P. G. Semeria: Le epistole delle Domeniche, Op. naz. Per il mezzogiorno d’Italia, Milano, 1939.

(Nihil obstat sac. P. De Ambroggi – Imprim. P. Castiglioni vic. Gen. Curia Arch, Mediolani, 1-3-1938)

Graduale

Ps XLIII:8-9
Liberásti nos, Dómine, ex affligéntibus nos: et eos, qui nos odérunt, confudísti.

[Ci liberasti da coloro che ci affliggevano, o Signore, e confondesti quelli che ci odiavano.]

V. In Deo laudábimur tota die, et in nómine tuo confitébimur in saecula. Allelúja, allelúja
.

[In Dio ci glorieremo tutto il giorno e celebreremo il suo nome in eterno. Allelúia, allelúia.]

Ps: CXXIX: 1-2
De profúndis clamávi ad te, Dómine: Dómine, exáudi oratiónem meam. Allelúja.

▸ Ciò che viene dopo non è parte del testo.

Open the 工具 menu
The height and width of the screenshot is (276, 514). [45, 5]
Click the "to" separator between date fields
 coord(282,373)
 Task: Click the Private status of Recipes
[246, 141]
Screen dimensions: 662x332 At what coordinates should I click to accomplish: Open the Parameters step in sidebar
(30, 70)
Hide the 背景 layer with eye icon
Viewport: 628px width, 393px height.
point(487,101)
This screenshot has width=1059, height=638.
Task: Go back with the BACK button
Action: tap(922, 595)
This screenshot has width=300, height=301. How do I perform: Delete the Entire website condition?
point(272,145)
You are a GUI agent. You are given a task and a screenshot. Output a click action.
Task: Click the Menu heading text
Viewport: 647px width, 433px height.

[Dal profondo Ti invoco, o Signore: o Signore, esaudisci la mia preghiera. Allelúia.]

Evangelium

Sequéntia sancti Evangélii secúndum Matthǽum.
Matt XIII: 24-30

In illo témpore: Dixit Jesus turbis parábolam hanc: Símile factum est regnum cœlórum hómini, qui seminávit bonum semen in agro suo. Cum autem dormírent hómines, venit inimícus ejus, et superseminávit zizánia in médio trítici, et ábiit. Cum autem crevísset herba et fructum fecísset, tunc apparuérunt et zizánia. Accedéntes autem servi patrisfamílias, dixérunt ei: Dómine, nonne bonum semen seminásti in agro tuo? Unde ergo habet zizánia? Et ait illis: Inimícus homo hoc fecit. Servi autem dixérunt ei: Vis, imus, et collígimus ea? Et ait: Non: ne forte colligéntes zizánia eradicétis simul cum eis et tríticum. Sínite utráque créscere usque ad messem, et in témpore messis dicam messóribus: Collígite primum zizáania, et alligáte ea in fascículos ad comburéndum, tríticum autem congregáta in hórreum meum.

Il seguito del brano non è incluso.